Two weeks ago, local college radio station WVAU from American University won Best Student-Run, Internet-Only station (not to be confused with WAMU, our area’s NPR member station). To win, they submitted a video explaining why they deserved the nod. And clearly, it worked!
As I tweeted a congrats to the station and shared the news with some non-college radio friends, I was shocked by the responses:
#3: What does CMJ even stand for?
#2: They give out college radio awards at CMJ??
And, topping the list, my personal favorite:
#1: What does CMJ have to do with college radio???
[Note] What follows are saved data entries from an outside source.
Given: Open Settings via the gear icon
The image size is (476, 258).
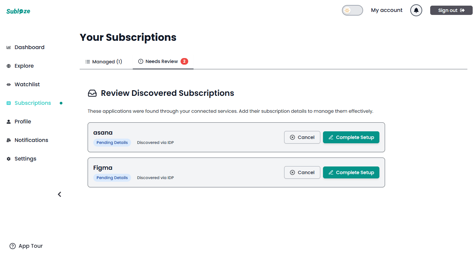Looking at the screenshot, I should (8, 159).
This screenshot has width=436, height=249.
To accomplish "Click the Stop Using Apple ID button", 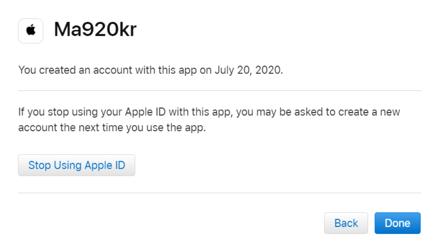I will pyautogui.click(x=76, y=165).
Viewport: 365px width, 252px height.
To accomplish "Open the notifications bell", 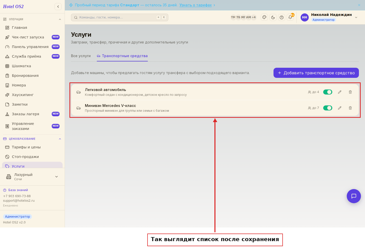I will tap(290, 17).
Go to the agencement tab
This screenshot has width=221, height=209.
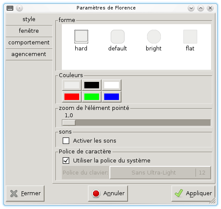coord(29,54)
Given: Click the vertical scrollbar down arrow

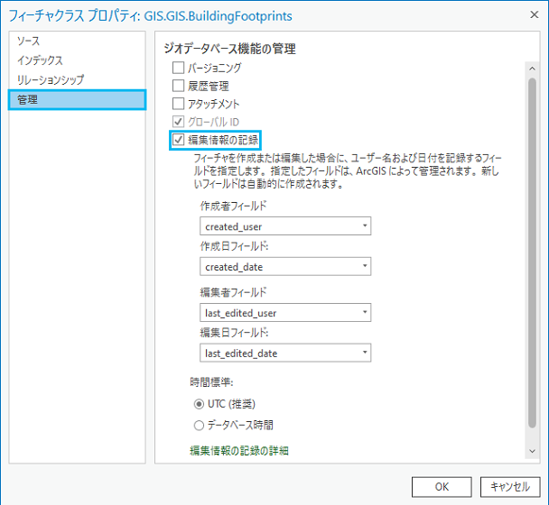Looking at the screenshot, I should click(530, 451).
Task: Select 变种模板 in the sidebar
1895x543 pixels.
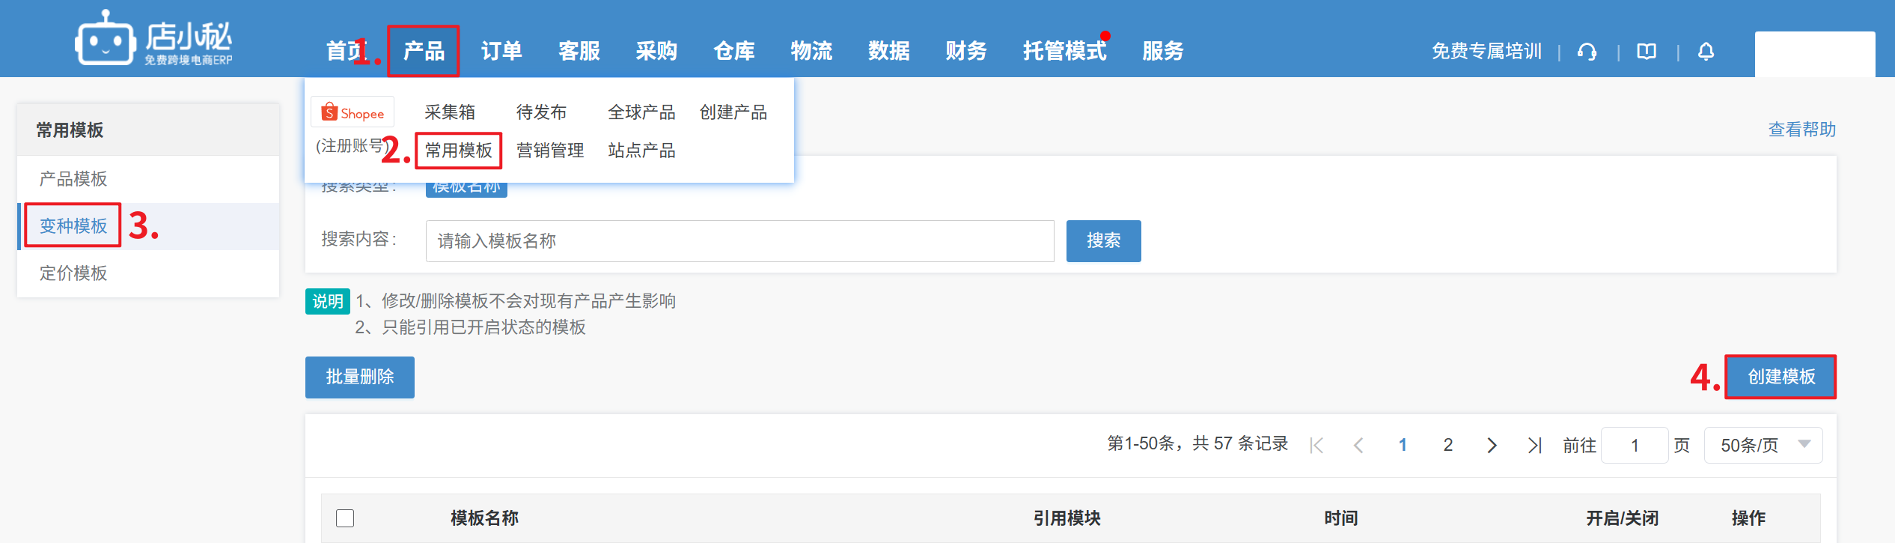Action: tap(73, 225)
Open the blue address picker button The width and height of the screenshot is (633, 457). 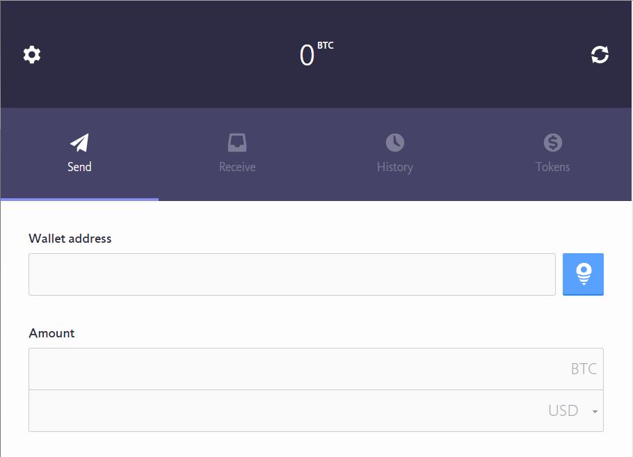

Let’s set some things straight. CMJ stands for College Music Journal. CMJ (the organization), was developed to track what college radio stations are playing. I can’t speak to how it was done in the past (a recurring motif in college radio circles), but these days, a station pays roundabout $300 per year to “subscribe” to CMJ. After subscribing, you can report your station’s playlists to CMJ. A weekly playlist is your station’s 30 most popular albums. The subscription comes with one free badge (read: ticket) to CMJ (the festival). The rest of your DJs have to pay their own way ($365 per badge). I have a theory that CMJ reports are how Rolling Stone determines the “Top 10 College Radio Albums” in the back of each issue, but it’s probably just some intern’s bullshit assignment.
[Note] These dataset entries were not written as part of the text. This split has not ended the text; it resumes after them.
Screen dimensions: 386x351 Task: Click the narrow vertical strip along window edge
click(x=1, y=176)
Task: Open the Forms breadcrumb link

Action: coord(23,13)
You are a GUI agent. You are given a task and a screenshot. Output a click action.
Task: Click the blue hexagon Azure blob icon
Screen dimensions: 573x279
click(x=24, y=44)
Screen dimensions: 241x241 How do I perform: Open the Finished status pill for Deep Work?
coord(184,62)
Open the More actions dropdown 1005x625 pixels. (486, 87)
Anyway, The CMJ playlists cycle back to the publicists and distribution companies who give the college radio stations all their music anyway. So, the station gets a free Alt-J CD from the band’s promotion company. The Music Director shares it with the DJs, who play it a lot. Then, the Music Director reports that her station played a lot of Alt-J. But at the same time, that record is also in the hands of big name tastemakers like NPR and Pitchfork and before you know it, Alt-J is the newest just-left-of-the-dial hip band.
Last year, when I was a senior in college and music director of my own college radio station, I went to CMJ with some fellow DJs. We wandered the streets of Brooklyn and Manhattan, hopping around from one showcase to the next. Well, me and my other over-21 buddy did. The underage kids in our group weren’t allowed into most shows, despite the fact that they had paid for a badge (for more on the underage college perspective, read this from my college radio alma mater). Reminder: most kids in college are not of drinking age. I saw and fell in love with Lizzo, the dopest female MC on the scene, laughed along with my beloved Father John Misty and was blown away by Kid Karate.
But I had to skip classes to do it. This year’s fest was Tuesday-Saturday, the same last year. Most college classes afford one or two free absences per semester. If you want to go to CMJ, you better save up those missed days, pull two all-nighters to get ahead on your work, and beg your professor to let you take midterms early.
CMJ is also apparently a nightmare for bands and artists. Many will play three showcases a day for next to no money (for more from the artist perspective of CMJ, read this). But my focus here is on the students who are the blood and guts of what CMJ is supposed to be. The spirit of college radio is an underground and frenzied camaraderie. Frustrated by mainstream radio, college students took to their dorms, roofs and basements, to tinker with homemade radios.
But CMJ the festival (and the organization, I would go so far to say) isn’t in tandem with that. Massive media outlets cover it and host parties; PR agents and distribution companies drunkenly mingle in their exclusive industry circles, creating an elite bubble that maybe a go-getter DJ can break into with an outstanding fake ID who knows how to name drop. Oh, and don’t forget the whole thing is sponsored by Champion. Or Alt-J. Whatever.
I’m not denying that CMJ is a ton of fun for students. A few days in New York to see some great up-and-coming artists is a nice deal. But when did a college radio festival stop being about college radio? The awards, in which our friends at WVAU participated, go wildly unnoticed by everyone except other college radio kids. They go home, where their university will probably also ignore their recognition, and on Monday Brooklyn Vegan publishes a roundup of the best not-from-New-York bands of the festival. And the cycle continues.